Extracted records
.....

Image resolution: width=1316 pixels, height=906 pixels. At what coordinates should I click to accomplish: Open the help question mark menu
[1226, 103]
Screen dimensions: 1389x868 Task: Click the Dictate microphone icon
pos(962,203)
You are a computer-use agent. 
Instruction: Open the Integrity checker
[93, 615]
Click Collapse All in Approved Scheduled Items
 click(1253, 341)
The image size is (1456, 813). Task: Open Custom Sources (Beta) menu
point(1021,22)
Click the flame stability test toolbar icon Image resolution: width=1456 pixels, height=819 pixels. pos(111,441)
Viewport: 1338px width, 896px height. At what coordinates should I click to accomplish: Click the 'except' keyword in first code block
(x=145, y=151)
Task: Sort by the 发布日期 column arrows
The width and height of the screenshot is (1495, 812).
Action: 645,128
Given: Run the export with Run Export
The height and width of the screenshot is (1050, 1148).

.....

- **Task statement**:
Respond with the exact lines running from the one that contains "The width and" through the last line of the data above, and no other lines.

- **Result**:
The width and height of the screenshot is (1495, 812).
Action: 645,128
Given: Run the export with Run Export
The height and width of the screenshot is (1050, 1148).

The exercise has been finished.